Chirality in Cyclic Molecules

• For 2-methylcyclopentanol, two stereocenters exist, with up to 4 stereoisomers possible
• Two pairs of enantiomers exist
• A variety of other molecules are discussed in this category

Chirality in Cyclic Molecules (Continued)

• 1,2-Cyclopentanediol has two stereocenters, which yields 4 stereoisomers
• Three stereoisomers exist: one meso compound and one pair of enantiomers

Chirality in Cyclic Molecules (continued 2) and (continued 3) and (continued 4)

• Several examples are described
• Four stereocenters mean four possible stereoisomers
• Different molecules are described in these categories, including several pairs of enantiomers and a meso compound

Chirality in Cyclic Molecules (Continued 5)

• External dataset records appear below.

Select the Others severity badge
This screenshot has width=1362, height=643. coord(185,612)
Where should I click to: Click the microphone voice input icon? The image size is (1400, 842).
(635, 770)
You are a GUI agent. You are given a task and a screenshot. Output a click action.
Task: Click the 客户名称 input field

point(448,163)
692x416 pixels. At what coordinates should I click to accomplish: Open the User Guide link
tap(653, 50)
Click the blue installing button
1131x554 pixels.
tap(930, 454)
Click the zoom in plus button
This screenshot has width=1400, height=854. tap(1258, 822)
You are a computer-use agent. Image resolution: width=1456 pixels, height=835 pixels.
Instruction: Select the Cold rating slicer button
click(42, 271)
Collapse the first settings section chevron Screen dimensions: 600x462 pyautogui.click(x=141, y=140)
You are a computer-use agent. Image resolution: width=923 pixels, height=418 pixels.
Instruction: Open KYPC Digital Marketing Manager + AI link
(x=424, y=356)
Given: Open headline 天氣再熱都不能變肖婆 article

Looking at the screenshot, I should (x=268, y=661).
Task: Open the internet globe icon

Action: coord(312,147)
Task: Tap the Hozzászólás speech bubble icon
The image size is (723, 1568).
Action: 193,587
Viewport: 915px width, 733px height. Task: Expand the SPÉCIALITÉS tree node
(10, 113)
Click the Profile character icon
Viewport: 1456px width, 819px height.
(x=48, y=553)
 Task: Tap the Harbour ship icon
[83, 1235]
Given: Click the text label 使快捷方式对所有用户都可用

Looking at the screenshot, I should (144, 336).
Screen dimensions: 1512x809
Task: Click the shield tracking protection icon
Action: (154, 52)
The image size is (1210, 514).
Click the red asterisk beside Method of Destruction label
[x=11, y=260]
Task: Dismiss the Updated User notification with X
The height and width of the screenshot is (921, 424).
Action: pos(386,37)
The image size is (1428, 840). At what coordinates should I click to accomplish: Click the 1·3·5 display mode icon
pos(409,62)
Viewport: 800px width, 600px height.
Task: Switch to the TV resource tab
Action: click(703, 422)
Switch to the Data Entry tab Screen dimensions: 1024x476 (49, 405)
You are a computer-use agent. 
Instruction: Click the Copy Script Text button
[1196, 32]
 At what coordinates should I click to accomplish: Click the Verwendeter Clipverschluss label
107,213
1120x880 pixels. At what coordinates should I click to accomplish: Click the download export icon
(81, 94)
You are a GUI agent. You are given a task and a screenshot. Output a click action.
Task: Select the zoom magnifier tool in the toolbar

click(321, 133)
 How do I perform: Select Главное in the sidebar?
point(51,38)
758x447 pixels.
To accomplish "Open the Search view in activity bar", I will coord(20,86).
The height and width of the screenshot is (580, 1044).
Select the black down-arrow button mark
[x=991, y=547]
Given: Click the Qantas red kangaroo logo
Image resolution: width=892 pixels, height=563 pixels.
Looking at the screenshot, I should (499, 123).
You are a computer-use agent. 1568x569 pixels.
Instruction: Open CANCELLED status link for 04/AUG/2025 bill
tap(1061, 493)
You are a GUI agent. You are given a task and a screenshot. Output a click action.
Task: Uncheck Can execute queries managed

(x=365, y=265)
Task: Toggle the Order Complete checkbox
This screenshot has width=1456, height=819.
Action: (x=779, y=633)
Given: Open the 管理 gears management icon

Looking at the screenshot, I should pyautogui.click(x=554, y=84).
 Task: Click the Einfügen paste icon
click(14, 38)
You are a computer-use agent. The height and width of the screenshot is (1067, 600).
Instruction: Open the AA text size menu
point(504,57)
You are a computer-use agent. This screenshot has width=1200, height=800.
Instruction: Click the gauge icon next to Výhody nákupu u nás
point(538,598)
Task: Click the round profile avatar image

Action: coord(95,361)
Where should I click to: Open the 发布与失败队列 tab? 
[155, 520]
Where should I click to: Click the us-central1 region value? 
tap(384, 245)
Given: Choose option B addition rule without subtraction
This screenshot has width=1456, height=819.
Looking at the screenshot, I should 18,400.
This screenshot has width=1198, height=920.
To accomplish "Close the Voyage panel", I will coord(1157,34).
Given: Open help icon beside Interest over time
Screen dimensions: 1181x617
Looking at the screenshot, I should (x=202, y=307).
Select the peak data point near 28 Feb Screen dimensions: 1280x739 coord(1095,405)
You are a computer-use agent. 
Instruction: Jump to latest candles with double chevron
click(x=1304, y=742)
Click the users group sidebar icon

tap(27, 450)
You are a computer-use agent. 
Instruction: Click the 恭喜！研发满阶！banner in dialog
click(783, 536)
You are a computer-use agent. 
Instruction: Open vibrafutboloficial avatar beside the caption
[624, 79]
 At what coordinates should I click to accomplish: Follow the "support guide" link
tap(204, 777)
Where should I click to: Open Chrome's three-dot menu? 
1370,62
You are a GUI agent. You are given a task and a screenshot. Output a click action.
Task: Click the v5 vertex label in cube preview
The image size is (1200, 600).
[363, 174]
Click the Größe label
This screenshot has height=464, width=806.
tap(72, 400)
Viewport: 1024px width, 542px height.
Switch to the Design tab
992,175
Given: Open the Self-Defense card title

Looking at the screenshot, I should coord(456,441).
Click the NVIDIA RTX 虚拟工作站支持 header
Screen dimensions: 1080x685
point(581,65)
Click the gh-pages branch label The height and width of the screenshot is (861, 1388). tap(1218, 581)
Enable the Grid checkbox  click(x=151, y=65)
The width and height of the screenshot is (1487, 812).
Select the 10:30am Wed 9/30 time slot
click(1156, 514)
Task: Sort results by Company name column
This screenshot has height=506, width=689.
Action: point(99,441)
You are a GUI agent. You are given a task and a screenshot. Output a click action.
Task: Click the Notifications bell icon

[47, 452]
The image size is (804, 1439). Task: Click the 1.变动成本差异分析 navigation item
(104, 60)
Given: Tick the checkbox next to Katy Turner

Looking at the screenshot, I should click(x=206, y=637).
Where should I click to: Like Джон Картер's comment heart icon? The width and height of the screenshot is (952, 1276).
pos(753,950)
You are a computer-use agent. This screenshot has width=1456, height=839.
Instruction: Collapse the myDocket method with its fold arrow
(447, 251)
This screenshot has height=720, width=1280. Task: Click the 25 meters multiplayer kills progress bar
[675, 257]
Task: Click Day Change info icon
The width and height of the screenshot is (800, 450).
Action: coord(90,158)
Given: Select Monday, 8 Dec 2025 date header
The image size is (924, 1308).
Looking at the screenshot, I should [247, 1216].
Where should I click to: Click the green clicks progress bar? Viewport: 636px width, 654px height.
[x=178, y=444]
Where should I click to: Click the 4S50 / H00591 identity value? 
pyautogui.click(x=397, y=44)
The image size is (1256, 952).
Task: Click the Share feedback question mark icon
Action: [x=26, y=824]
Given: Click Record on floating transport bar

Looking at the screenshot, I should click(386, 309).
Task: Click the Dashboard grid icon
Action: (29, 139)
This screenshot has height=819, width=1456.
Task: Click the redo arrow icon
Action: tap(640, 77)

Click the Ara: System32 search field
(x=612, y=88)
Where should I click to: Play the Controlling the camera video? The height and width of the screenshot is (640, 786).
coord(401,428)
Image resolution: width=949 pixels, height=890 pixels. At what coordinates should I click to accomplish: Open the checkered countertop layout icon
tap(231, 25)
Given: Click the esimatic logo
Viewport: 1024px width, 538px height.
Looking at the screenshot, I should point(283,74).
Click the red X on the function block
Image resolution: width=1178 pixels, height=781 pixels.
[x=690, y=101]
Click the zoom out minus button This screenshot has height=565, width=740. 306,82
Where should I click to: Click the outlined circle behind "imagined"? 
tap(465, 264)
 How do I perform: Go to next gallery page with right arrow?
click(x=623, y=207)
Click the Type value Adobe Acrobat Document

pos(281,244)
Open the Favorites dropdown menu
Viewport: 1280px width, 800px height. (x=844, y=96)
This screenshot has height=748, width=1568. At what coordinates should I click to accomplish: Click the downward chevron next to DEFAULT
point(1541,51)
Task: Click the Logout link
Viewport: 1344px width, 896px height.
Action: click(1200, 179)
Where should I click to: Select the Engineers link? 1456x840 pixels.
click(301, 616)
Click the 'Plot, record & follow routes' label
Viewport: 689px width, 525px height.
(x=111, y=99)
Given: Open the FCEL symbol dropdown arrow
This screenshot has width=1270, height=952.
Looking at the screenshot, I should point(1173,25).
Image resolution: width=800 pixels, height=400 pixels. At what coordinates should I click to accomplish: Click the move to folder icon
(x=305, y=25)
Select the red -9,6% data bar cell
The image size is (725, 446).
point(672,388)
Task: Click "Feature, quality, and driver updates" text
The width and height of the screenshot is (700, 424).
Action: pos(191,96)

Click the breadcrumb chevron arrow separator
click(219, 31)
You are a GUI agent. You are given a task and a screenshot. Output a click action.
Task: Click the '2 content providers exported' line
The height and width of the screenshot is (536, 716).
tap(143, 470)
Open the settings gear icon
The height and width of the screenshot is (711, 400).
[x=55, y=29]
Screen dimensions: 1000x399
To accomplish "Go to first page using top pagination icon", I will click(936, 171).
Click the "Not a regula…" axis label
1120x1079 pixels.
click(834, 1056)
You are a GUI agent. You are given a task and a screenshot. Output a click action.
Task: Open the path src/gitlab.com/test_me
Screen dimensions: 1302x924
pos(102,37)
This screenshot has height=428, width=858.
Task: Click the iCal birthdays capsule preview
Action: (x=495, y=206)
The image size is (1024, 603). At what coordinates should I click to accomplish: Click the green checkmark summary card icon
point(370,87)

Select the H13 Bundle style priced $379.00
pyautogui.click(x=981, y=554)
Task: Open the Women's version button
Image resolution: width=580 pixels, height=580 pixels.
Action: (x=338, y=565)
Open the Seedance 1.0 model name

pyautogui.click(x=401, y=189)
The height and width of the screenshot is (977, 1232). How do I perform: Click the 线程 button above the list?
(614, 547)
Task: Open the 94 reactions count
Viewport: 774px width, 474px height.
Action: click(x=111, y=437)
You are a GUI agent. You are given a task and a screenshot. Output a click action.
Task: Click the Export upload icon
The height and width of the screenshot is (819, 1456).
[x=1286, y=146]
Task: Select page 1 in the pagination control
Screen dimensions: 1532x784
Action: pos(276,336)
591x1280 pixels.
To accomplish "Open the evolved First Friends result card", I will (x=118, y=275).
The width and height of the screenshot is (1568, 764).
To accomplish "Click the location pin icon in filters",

• 1,3-cyclohexanediol, with two stereocenters, yields 4 stereoisomers
• Three stereoisomers occur; there is one meso compound, along with a pair of enantiomers

Three Or More Stereocenters

• The number of stereocenters present in a molecule is determined
• The number of possible stereoisomers for a molecule is determined
• Examples include menthol and cholesterol, which both have multiple stereocenters

Three Or More Stereocenters (Continued)

• Cholesterol's structure has 8 stereocenters, meaning 2⁸ = 256 stereoisomers are possible

Optical Activity

• Ordinary light waves vibrate in all planes perpendicular to the direction of propagation
• Plane-polarized is used to describe light waves that vibrate only in parallel planes.
• A polarimeter measures the ability of compounds to rotate plane-polarized light
• Optically active compounds rotate the plane of plane-polarized light

Polarimeter

• It's a device used to meticulously measure the rotation of plane-polarized light by a chemical sample.
• The components include a light source, polarizing filter, sample tube, and an analyzer

Optical Activity (Continued)

• Dextrorotatory molecules produce a clockwise rotation of light's plane of polarization
• Levorotatory molecules produce counter-clockwise rotation.
• Specific rotation is determined by the magnitude of rotation for a given concentration and tube length of optically active substance

Chirality in Biomolecules

• Most biomolecules are chiral, with few inorganic salts and low-molecular organic substances being exceptions
• Usually, only one stereoisomer is found in nature for a compound

Chirality in Biomolecules (Continued)

• Enzymes are chiral biocatalysts that have many stereocenters
• An example is chymotrypsin, which has 251 stereocenters
• The maximum number of stereoisomers for chymotrypsin is very high.
• Only one stereoisomer of any chiral compound is created and employed by an organism

Chirality in Biomolecules (Continued 2)

• Enzymes exhibit chiral behavior, reacting or producing only substances with stereochemical compatibility

Chirality in Biomolecules (Continued 3)

• Molecular interactions in chiral environments lead to distinct physiological responses by molecules and their enantiomers/diastereomers
• (S)-ibuprofen, for instance, is an active pain reliever. However, its R enantiomer is inactive
• Most drugs exist as enantiomers that can have dramatically differing physiological responses

Resolution

• A racemic mixture is an equimolar blend of two enantiomers
• The specific rotation of the racemic mixture is zero.
• Resolution is the procedure to separate enantiomers in a racemic mixture

Resolution (Continued)

• Enzymes can be used to resolve racemic mixtures
• It's a method for separating components of a racemic mixture

Chirality

• Discusses several problems or examples relating to chirality
• The discussion illustrates whether various molecules are chiral or achiral
• It elucidates the concepts of configurational isomers, stereoisomers, and enantiomers, and it involves the R/S configuration system.